Nigeria's UTM Offshore Ltd. has received approval to construct the West African nation's first floating liquefied natural gas facility.
The Nigerian Midstream and Downstream Petroleum Regulatory Authority issued the license-to-construct to the company for an LNG project estimated to produce 2.8 million metric tons per year.
Speaking at the event, the Authority Chief Executive, Farouk Ahmed, said: "This marks a significant milestone and aligns with the gas expansion ambitions of the government."
The project is in line with the nation's aspiration to tap its 206 trillion cubic feet of proven gas reserves; most of which are currently either flared or re-injected into wells.

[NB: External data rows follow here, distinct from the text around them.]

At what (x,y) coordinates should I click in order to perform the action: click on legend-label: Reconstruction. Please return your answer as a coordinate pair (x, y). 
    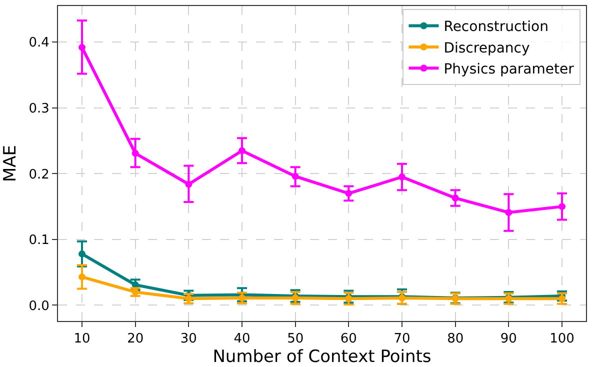
    Looking at the image, I should click on (496, 28).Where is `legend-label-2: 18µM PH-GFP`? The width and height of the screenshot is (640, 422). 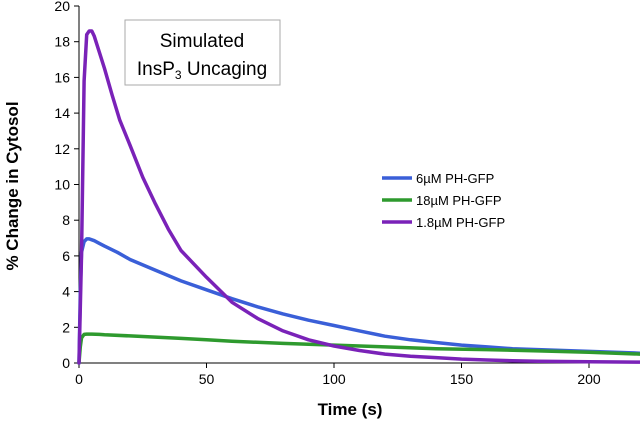 legend-label-2: 18µM PH-GFP is located at coordinates (459, 200). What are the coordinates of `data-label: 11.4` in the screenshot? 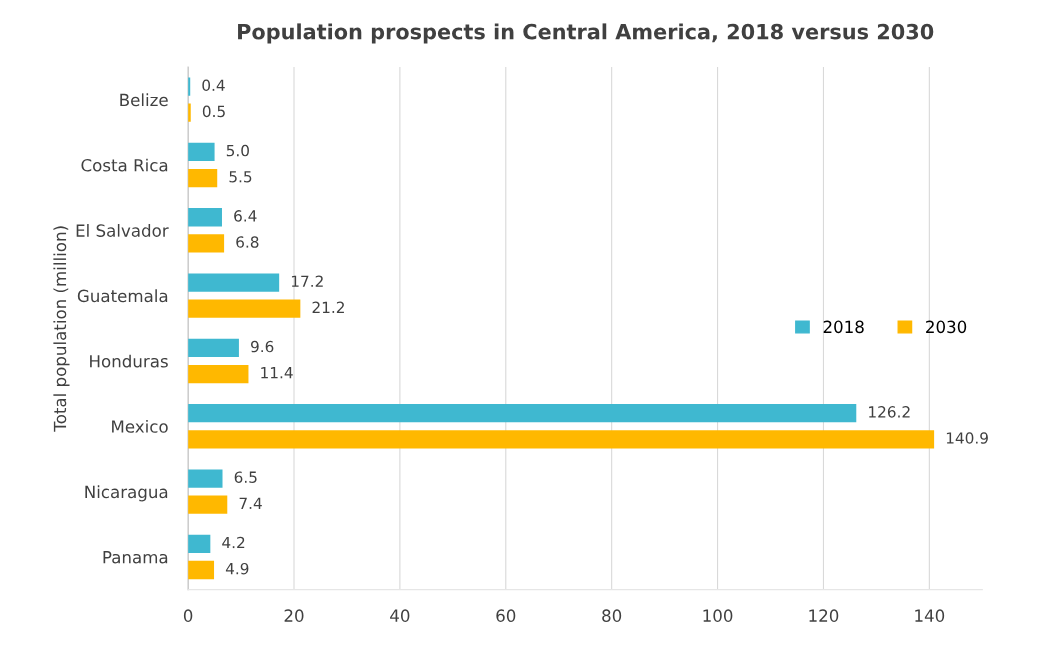 It's located at (277, 373).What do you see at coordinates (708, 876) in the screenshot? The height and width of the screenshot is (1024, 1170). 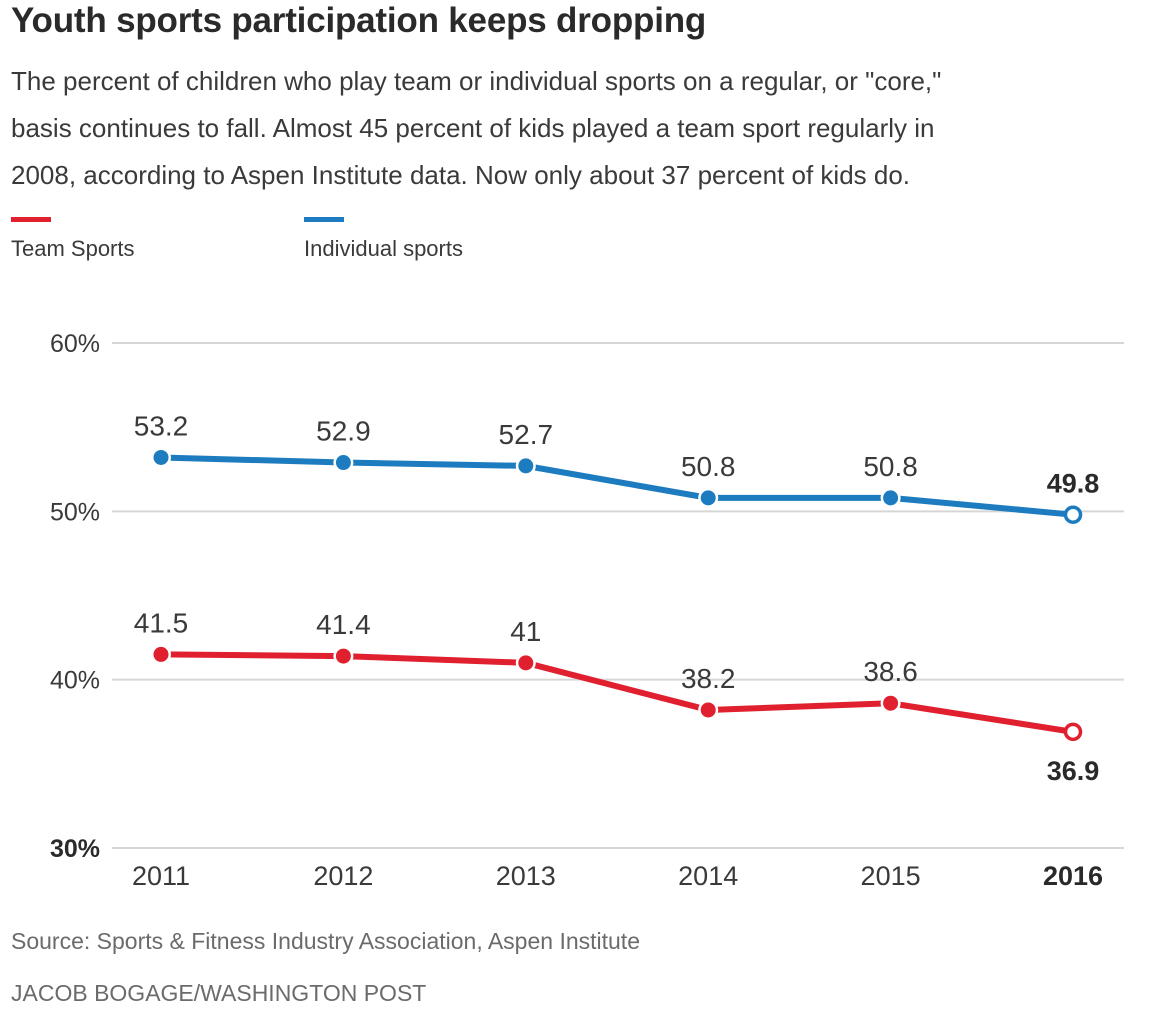 I see `x-tick-label: 2014` at bounding box center [708, 876].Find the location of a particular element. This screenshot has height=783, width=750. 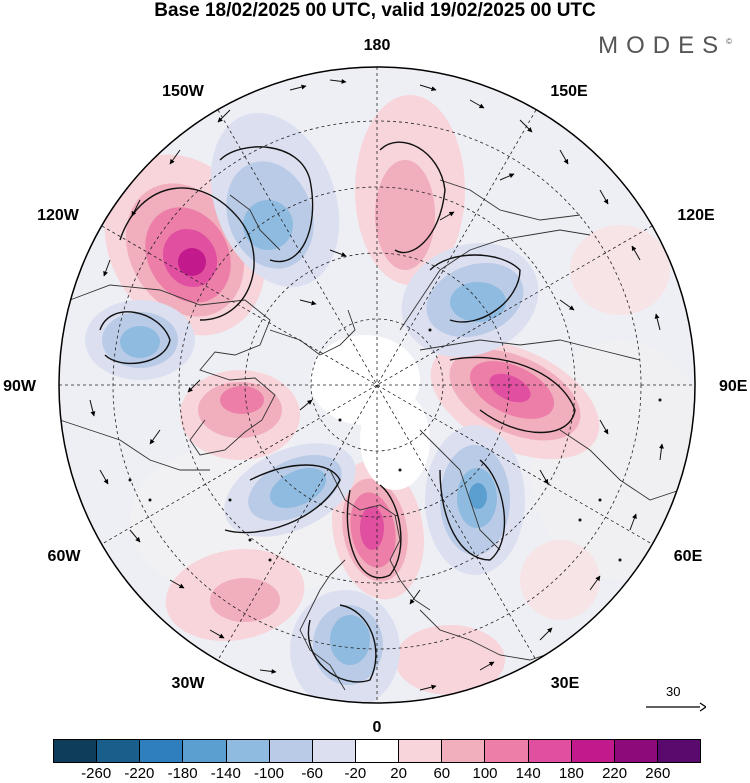

vector-scale-label: 30 is located at coordinates (674, 692).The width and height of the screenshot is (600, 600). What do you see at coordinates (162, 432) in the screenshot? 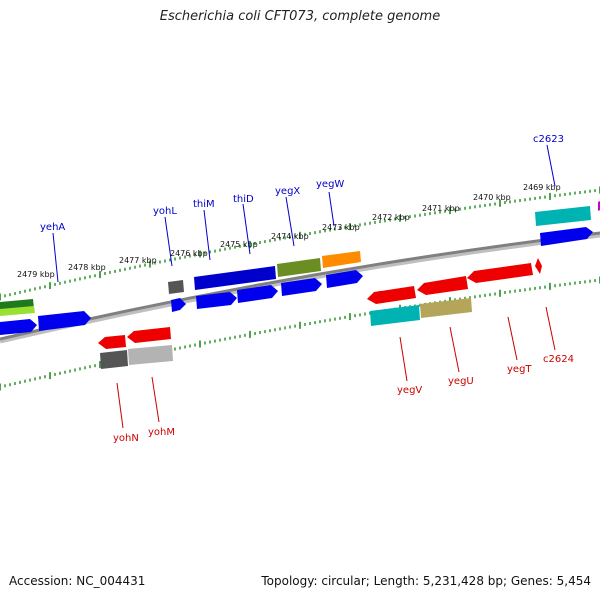
I see `gene-label: yohM` at bounding box center [162, 432].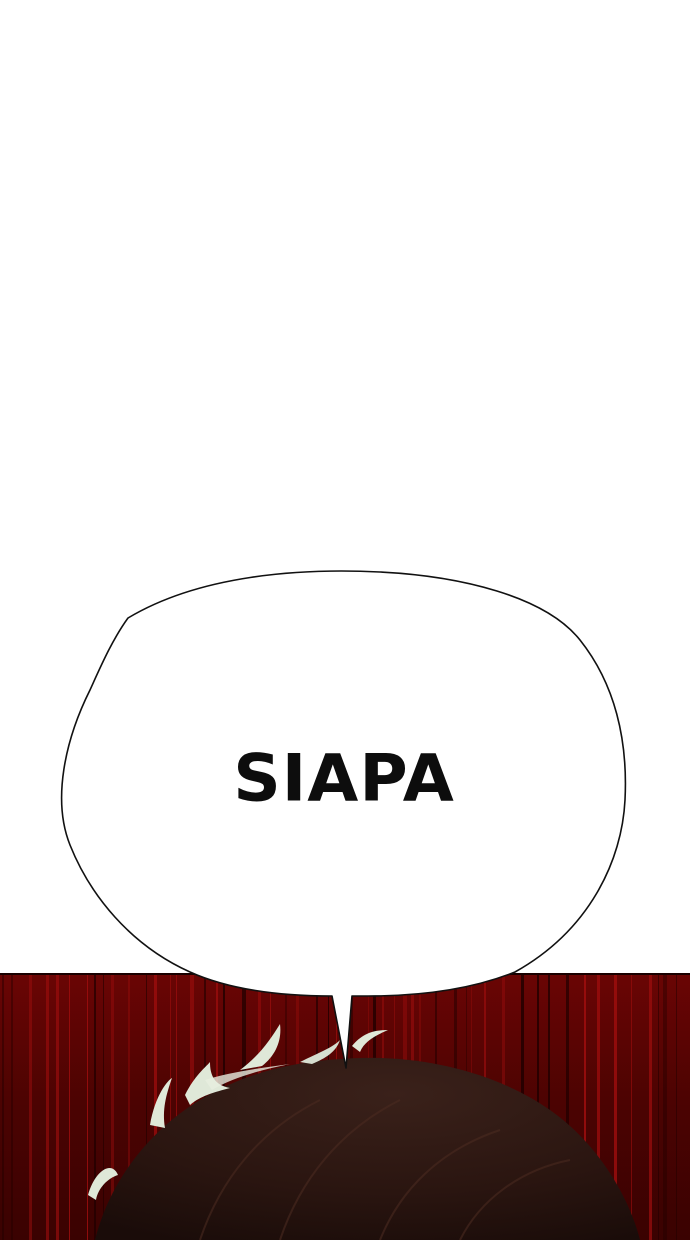  I want to click on character-hair, so click(364, 1132).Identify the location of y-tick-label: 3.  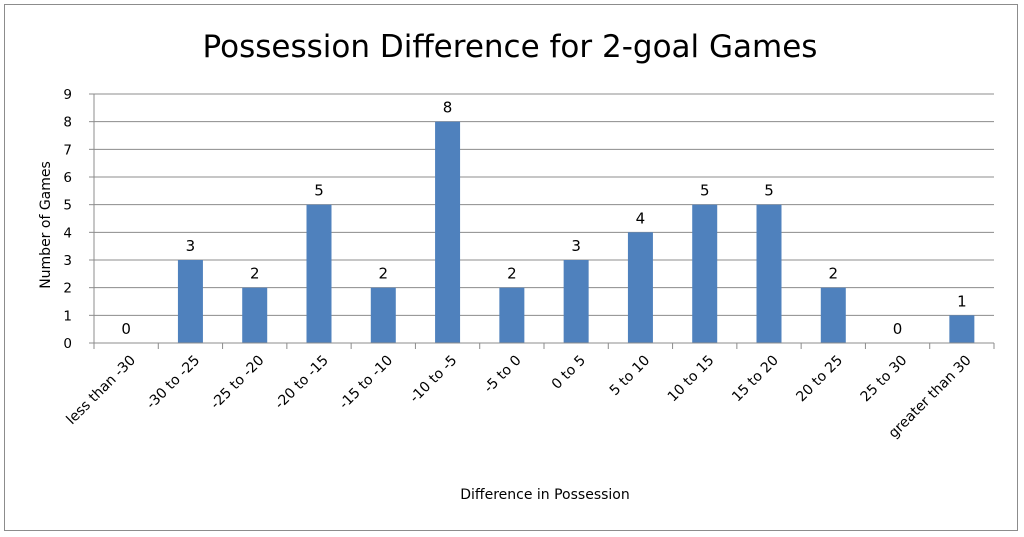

Ahmed said UTM was initially granted a license to build 1.2 million tons per annum facility in 2019, but it was upgraded to 2.8 million tons "because of increased LNG demand in the market.
The plant, located in offshore Akwa Ibom state in the oil-rich Niger Delta, is expected to be inaugurated in 2028, with first-gas a year later. It will produce LNG, petroleum gas and condensate.
Similarly, UTM Chief Executive Officer, Julius Rone, the company had already signed a memorandum of understanding with the African Export-Import Bank in 2021 to raise as much as $2 billion for the project, and the bank has received a first-level approval to invest $350 million in the project.
He said the company had also concluded contracts with Japan's JGC Corp. and Houston-based KBR Inc. to design the project, with Vitol Group having an off-take agreement for LNG produced at the facility.
Also, last year, the company signed a deal that saw state-owned Nigerian National Petroleum Co. Ltd. take a 20% stake in the project.
UTM had proposed getting feedstock for the project at an offshore oil field that's operated by Exxon Mobil Corp. in partnership with the NNPC, but that asset is in the process of being sold to Seplat, which has ambitions of its own to develop its vast gas reserves.
Rone, said: "It is a stranded gas that can only be monetized through a floating LNG technology. It will only add to Seplat's balance sheet to say they have a ready-made buyer for a gas they have not developed."